Turn every line of the listing below into a Markdown table with the columns "Row" and "Line". Skip blank lines.

**Items from a data source**
□ □ □

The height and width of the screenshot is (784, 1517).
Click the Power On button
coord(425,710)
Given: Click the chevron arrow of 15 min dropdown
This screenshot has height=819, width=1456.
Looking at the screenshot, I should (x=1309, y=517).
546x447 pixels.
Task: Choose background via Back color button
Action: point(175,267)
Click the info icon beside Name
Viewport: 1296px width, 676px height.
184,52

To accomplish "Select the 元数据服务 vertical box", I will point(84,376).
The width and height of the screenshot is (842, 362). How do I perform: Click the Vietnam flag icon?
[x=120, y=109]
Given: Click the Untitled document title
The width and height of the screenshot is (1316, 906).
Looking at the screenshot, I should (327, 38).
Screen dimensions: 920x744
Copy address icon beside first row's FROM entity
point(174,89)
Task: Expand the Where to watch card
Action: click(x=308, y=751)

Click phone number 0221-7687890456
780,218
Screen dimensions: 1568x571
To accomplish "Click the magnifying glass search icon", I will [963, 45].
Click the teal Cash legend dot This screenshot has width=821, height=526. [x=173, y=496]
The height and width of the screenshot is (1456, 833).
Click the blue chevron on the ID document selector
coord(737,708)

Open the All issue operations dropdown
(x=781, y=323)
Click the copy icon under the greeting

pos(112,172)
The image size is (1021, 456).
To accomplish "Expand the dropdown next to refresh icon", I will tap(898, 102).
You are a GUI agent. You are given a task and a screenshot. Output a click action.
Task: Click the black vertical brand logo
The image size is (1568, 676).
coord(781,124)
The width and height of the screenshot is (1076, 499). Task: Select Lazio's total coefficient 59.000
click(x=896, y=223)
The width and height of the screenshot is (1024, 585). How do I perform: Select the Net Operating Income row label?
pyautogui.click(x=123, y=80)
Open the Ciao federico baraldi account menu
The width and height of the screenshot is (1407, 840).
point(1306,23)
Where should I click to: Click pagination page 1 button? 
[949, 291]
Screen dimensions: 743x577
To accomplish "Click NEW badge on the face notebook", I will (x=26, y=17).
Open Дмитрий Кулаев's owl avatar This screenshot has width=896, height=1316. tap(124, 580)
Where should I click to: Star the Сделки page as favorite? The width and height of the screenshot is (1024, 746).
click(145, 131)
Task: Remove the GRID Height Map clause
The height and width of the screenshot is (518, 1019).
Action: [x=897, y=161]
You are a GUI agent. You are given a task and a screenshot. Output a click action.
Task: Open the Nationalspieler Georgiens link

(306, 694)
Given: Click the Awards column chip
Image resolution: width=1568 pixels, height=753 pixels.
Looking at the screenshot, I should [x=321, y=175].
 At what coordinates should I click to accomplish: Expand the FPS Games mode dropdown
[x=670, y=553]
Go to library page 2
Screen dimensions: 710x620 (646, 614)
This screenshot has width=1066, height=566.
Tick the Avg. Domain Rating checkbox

□ □ □

**Exercise result**
| Row | Line |
|---|---|
| 1 | The height and width of the screenshot is (784, 1517). |
| 2 | Click the Power On button |
| 3 | coord(425,710) |
| 4 | Given: Click the chevron arrow of 15 min dropdown |
| 5 | This screenshot has height=819, width=1456. |
| 6 | Looking at the screenshot, I should (x=1309, y=517). |
| 7 | 546x447 pixels. |
| 8 | Task: Choose background via Back color button |
| 9 | Action: point(175,267) |
| 10 | Click the info icon beside Name |
| 11 | Viewport: 1296px width, 676px height. |
| 12 | 184,52 |
| 13 | To accomplish "Select the 元数据服务 vertical box", I will point(84,376). |
| 14 | The width and height of the screenshot is (842, 362). How do I perform: Click the Vietnam flag icon? |
| 15 | [x=120, y=109] |
| 16 | Given: Click the Untitled document title |
| 17 | The width and height of the screenshot is (1316, 906). |
| 18 | Looking at the screenshot, I should (327, 38). |
| 19 | Screen dimensions: 920x744 |
| 20 | Copy address icon beside first row's FROM entity |
| 21 | point(174,89) |
| 22 | Task: Expand the Where to watch card |
| 23 | Action: click(x=308, y=751) |
| 24 | Click phone number 0221-7687890456 |
| 25 | 780,218 |
| 26 | Screen dimensions: 1568x571 |
| 27 | To accomplish "Click the magnifying glass search icon", I will [963, 45]. |
| 28 | Click the teal Cash legend dot This screenshot has width=821, height=526. [x=173, y=496] |
| 29 | The height and width of the screenshot is (1456, 833). |
| 30 | Click the blue chevron on the ID document selector |
| 31 | coord(737,708) |
| 32 | Open the All issue operations dropdown |
| 33 | (x=781, y=323) |
| 34 | Click the copy icon under the greeting |
| 35 | pos(112,172) |
| 36 | The image size is (1021, 456). |
| 37 | To accomplish "Expand the dropdown next to refresh icon", I will tap(898, 102). |
| 38 | You are a GUI agent. You are given a task and a screenshot. Output a click action. |
| 39 | Task: Click the black vertical brand logo |
| 40 | The image size is (1568, 676). |
| 41 | coord(781,124) |
| 42 | The width and height of the screenshot is (1076, 499). Task: Select Lazio's total coefficient 59.000 |
| 43 | click(x=896, y=223) |
| 44 | The width and height of the screenshot is (1024, 585). How do I perform: Select the Net Operating Income row label? |
| 45 | pyautogui.click(x=123, y=80) |
| 46 | Open the Ciao federico baraldi account menu |
| 47 | The width and height of the screenshot is (1407, 840). |
| 48 | point(1306,23) |
| 49 | Where should I click to: Click pagination page 1 button?  |
| 50 | [949, 291] |
| 51 | Screen dimensions: 743x577 |
| 52 | To accomplish "Click NEW badge on the face notebook", I will (x=26, y=17). |
| 53 | Open Дмитрий Кулаев's owl avatar This screenshot has width=896, height=1316. tap(124, 580) |
| 54 | Where should I click to: Star the Сделки page as favorite? The width and height of the screenshot is (1024, 746). |
| 55 | click(145, 131) |
| 56 | Task: Remove the GRID Height Map clause |
| 57 | The height and width of the screenshot is (518, 1019). |
| 58 | Action: [x=897, y=161] |
| 59 | You are a GUI agent. You are given a task and a screenshot. Output a click action. |
| 60 | Task: Open the Nationalspieler Georgiens link |
| 61 | (306, 694) |
| 62 | Given: Click the Awards column chip |
| 63 | Image resolution: width=1568 pixels, height=753 pixels. |
| 64 | Looking at the screenshot, I should [x=321, y=175]. |
| 65 |  At what coordinates should I click to accomplish: Expand the FPS Games mode dropdown |
| 66 | [x=670, y=553] |
| 67 | Go to library page 2 |
| 68 | Screen dimensions: 710x620 (646, 614) |
| 69 | This screenshot has width=1066, height=566. |
| 70 | Tick the Avg. Domain Rating checkbox |